Word and item position data =>
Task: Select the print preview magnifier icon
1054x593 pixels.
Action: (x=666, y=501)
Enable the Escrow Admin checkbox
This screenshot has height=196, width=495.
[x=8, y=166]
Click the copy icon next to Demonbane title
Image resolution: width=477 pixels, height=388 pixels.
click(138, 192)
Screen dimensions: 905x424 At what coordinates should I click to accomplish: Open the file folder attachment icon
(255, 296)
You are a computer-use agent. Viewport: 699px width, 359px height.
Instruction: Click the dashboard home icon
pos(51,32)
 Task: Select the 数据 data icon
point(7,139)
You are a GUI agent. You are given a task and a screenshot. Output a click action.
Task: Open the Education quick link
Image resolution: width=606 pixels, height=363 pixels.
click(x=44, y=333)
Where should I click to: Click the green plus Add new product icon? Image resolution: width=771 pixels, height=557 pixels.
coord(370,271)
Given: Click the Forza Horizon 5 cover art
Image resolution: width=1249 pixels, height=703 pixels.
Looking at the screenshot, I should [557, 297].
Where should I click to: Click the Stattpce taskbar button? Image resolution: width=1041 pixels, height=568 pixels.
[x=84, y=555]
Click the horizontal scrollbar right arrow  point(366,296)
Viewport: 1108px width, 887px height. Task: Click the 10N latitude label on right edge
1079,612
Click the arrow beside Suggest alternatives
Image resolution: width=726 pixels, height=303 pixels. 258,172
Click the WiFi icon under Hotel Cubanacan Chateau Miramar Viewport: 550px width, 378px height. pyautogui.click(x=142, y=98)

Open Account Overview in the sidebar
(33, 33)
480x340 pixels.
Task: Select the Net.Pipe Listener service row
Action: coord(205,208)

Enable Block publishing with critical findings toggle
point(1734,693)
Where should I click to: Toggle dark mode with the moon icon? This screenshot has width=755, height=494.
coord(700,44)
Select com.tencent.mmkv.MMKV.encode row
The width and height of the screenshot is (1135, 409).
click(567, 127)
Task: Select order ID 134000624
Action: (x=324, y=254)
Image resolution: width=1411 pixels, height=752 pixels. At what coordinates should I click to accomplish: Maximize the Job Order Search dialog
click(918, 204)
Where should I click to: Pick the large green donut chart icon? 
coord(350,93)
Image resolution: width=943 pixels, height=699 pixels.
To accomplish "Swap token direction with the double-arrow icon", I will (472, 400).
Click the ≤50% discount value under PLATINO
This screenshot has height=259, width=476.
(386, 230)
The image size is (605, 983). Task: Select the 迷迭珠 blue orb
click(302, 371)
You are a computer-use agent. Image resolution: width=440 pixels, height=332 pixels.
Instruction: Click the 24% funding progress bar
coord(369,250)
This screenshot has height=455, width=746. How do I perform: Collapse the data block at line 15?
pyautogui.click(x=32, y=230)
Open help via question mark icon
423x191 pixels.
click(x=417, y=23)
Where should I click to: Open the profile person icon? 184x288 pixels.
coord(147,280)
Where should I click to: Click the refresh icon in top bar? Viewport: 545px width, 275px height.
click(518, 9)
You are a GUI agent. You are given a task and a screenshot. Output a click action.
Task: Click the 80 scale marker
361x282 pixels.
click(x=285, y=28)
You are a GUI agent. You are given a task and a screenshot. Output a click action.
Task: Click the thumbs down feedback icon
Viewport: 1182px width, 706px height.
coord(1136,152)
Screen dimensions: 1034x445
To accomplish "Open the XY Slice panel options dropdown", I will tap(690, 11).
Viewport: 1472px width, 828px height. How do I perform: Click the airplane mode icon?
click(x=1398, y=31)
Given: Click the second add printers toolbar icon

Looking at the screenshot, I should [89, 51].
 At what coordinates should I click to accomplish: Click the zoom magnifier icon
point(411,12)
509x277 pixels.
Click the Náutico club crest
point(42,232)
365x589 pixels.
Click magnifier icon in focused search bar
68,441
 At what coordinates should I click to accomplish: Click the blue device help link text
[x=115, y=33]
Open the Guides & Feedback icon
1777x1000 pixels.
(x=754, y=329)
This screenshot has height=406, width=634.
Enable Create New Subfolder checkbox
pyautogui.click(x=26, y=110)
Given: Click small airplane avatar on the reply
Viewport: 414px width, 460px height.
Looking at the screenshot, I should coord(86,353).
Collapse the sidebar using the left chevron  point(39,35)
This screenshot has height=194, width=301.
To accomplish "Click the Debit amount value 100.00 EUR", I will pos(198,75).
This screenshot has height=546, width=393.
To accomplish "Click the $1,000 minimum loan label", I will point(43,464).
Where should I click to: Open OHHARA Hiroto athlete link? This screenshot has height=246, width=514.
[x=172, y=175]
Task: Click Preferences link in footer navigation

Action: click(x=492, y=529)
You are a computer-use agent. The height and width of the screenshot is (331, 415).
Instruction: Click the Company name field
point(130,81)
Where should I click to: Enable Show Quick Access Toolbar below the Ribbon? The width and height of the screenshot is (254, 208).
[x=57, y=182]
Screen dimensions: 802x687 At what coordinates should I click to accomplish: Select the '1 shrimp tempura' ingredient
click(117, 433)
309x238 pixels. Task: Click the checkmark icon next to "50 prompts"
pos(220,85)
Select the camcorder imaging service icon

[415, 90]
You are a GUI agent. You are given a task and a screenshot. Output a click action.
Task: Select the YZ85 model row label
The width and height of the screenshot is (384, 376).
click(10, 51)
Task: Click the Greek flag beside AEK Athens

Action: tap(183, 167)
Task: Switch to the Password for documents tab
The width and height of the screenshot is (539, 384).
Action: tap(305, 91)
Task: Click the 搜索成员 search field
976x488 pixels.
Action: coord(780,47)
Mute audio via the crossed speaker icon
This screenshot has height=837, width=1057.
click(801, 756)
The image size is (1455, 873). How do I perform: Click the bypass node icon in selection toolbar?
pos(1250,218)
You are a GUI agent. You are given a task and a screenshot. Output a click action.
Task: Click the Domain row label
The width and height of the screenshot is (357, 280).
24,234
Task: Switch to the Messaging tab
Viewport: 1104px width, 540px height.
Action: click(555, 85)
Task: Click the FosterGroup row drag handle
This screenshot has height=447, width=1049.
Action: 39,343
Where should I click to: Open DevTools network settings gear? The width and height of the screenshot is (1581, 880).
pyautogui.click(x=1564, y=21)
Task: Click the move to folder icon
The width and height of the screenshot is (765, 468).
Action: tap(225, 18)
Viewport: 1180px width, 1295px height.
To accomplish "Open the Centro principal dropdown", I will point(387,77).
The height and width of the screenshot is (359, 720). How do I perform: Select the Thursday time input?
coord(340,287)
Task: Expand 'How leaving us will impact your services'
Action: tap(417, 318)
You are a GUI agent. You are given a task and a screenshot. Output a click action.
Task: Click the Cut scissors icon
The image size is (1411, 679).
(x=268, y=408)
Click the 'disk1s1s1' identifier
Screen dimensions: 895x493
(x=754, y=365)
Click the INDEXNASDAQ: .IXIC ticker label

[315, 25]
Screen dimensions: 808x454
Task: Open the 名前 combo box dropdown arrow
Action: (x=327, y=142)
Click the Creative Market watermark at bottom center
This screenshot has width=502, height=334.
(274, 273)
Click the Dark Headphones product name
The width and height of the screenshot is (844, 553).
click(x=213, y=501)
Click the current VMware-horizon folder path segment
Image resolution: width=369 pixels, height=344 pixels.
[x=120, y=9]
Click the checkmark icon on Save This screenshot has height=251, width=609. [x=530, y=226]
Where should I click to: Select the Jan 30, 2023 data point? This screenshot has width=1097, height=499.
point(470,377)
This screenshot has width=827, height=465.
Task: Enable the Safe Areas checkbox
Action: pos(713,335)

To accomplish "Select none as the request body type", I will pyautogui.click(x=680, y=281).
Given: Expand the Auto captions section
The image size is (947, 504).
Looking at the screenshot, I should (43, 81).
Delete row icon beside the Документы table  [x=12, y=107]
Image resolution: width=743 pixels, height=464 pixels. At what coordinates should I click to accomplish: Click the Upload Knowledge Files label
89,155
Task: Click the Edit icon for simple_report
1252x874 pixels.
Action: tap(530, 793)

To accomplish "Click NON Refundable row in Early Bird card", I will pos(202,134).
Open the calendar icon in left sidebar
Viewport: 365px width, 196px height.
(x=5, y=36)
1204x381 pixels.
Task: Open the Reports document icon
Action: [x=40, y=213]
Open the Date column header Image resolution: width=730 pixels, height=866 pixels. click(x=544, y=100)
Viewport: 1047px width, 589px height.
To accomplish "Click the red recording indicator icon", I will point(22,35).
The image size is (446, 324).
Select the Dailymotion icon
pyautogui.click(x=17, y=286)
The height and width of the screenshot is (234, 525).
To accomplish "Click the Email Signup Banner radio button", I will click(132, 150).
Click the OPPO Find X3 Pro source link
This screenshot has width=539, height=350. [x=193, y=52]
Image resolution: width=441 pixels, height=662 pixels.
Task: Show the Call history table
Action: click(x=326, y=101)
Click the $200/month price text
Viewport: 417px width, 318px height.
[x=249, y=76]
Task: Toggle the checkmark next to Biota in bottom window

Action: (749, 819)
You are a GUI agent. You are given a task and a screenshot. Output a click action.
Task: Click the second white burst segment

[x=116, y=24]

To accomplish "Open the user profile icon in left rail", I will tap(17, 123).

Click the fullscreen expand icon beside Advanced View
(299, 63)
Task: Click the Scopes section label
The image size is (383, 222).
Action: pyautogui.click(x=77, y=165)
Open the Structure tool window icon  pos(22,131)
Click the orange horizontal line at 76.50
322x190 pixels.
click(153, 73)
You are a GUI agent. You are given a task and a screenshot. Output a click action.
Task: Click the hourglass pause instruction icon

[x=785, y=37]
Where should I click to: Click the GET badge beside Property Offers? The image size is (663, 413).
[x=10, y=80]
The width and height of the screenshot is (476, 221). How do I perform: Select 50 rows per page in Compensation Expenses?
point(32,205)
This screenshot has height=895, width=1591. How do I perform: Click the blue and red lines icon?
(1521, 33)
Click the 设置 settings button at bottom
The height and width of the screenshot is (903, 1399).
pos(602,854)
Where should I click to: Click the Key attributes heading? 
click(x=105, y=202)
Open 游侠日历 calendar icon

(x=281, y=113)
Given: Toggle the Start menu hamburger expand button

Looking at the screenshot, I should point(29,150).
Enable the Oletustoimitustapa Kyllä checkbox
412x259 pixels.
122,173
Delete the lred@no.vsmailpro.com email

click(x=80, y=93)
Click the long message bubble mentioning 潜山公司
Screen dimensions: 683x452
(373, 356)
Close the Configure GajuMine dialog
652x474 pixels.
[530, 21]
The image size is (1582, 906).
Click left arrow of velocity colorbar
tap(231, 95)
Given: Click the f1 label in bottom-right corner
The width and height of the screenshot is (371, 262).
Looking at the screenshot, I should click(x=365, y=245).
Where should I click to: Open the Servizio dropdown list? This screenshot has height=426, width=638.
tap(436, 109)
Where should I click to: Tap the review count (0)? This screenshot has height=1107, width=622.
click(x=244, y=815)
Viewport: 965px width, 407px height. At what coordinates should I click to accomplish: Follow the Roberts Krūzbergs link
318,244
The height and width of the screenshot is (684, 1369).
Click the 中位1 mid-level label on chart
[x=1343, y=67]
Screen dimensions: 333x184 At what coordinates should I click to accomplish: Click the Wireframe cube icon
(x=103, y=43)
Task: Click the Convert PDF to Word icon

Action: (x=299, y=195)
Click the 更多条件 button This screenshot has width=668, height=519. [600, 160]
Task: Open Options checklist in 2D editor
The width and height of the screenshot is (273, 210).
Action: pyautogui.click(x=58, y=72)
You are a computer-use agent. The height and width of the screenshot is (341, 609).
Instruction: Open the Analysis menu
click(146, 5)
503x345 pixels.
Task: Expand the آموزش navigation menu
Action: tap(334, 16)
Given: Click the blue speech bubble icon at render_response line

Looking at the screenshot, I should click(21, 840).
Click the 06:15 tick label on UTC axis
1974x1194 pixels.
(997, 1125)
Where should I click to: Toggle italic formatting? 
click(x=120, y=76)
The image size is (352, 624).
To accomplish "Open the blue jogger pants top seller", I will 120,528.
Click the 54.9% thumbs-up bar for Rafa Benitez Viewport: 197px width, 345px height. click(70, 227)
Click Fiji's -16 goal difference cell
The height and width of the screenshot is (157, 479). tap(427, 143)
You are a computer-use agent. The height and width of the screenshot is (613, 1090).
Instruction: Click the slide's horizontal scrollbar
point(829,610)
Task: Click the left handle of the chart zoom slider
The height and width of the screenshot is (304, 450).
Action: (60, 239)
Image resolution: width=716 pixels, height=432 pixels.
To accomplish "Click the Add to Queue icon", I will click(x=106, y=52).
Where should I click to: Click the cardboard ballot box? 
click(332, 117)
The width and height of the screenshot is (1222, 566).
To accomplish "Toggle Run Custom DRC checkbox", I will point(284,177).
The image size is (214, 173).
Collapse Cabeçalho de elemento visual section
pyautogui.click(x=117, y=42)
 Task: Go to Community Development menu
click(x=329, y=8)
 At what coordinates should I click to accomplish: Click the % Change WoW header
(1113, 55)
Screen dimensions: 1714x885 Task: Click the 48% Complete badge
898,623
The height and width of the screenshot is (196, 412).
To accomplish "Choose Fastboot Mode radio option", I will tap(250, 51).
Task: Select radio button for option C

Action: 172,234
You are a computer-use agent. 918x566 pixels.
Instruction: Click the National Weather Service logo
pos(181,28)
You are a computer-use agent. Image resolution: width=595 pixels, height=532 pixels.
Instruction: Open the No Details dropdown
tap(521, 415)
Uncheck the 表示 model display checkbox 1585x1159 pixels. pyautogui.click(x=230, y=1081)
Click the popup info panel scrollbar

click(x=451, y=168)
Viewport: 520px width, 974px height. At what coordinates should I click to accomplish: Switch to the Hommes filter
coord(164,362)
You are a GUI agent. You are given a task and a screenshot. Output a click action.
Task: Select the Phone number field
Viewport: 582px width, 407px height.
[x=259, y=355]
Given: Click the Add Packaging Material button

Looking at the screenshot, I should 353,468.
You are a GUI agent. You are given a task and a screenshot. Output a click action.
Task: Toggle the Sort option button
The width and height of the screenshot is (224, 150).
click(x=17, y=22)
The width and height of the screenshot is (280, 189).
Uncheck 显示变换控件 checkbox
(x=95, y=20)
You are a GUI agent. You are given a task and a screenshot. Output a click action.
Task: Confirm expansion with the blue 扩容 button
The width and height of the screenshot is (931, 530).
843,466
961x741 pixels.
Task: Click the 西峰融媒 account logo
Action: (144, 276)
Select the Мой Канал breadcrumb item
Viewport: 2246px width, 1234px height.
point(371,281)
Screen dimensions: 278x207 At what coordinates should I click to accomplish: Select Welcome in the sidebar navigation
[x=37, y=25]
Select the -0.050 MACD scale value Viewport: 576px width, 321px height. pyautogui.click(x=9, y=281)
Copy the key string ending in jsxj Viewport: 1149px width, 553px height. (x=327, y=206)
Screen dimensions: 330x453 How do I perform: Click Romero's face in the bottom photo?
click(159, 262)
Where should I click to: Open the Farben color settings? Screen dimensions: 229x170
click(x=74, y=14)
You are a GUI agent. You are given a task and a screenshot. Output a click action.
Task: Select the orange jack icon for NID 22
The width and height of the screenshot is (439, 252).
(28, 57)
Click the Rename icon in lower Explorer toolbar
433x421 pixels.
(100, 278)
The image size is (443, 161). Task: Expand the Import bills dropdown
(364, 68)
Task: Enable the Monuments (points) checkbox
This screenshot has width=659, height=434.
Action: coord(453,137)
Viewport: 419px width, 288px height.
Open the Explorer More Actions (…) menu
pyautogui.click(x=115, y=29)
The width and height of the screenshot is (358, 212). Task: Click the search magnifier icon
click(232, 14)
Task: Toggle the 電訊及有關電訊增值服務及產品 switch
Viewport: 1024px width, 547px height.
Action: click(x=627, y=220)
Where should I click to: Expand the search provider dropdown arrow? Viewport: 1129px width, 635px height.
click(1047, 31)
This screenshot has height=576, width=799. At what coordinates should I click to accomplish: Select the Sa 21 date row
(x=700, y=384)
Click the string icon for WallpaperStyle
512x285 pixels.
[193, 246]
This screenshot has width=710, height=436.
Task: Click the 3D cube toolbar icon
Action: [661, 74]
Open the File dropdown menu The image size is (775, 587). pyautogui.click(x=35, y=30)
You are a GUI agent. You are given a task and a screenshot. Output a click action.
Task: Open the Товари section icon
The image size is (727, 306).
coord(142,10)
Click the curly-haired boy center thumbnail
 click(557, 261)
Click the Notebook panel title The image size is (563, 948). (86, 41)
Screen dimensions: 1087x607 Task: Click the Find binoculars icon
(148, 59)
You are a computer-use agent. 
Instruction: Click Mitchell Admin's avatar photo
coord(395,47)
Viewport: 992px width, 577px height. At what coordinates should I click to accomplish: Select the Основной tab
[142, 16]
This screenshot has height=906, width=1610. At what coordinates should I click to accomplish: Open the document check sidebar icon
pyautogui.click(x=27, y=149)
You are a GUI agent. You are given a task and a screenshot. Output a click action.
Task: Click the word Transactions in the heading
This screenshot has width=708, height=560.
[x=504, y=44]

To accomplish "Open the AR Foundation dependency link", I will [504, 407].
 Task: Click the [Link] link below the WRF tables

Brief =>
Reproduce the entries verbatim, beginning with the line that contains "Where should I click to: Click the refresh" and ending after the line that contains "Looking at the screenshot, I should coord(86,353).".

Task solution =>
Where should I click to: Click the refresh icon in top bar? Viewport: 545px width, 275px height.
click(518, 9)
You are a GUI agent. You are given a task and a screenshot. Output a click action.
Task: Click the 80 scale marker
361x282 pixels.
click(x=285, y=28)
You are a GUI agent. You are given a task and a screenshot. Output a click action.
Task: Click the thumbs down feedback icon
Viewport: 1182px width, 706px height.
coord(1136,152)
Screen dimensions: 1034x445
To accomplish "Open the XY Slice panel options dropdown", I will tap(690, 11).
Viewport: 1472px width, 828px height. How do I perform: Click the airplane mode icon?
click(x=1398, y=31)
Given: Click the second add printers toolbar icon

Looking at the screenshot, I should [89, 51].
 At what coordinates should I click to accomplish: Click the zoom magnifier icon
point(411,12)
509x277 pixels.
Click the Náutico club crest
point(42,232)
365x589 pixels.
Click magnifier icon in focused search bar
68,441
 At what coordinates should I click to accomplish: Click the blue device help link text
[x=115, y=33]
Open the Guides & Feedback icon
1777x1000 pixels.
(x=754, y=329)
This screenshot has height=406, width=634.
Enable Create New Subfolder checkbox
pyautogui.click(x=26, y=110)
Given: Click small airplane avatar on the reply
Viewport: 414px width, 460px height.
Looking at the screenshot, I should coord(86,353).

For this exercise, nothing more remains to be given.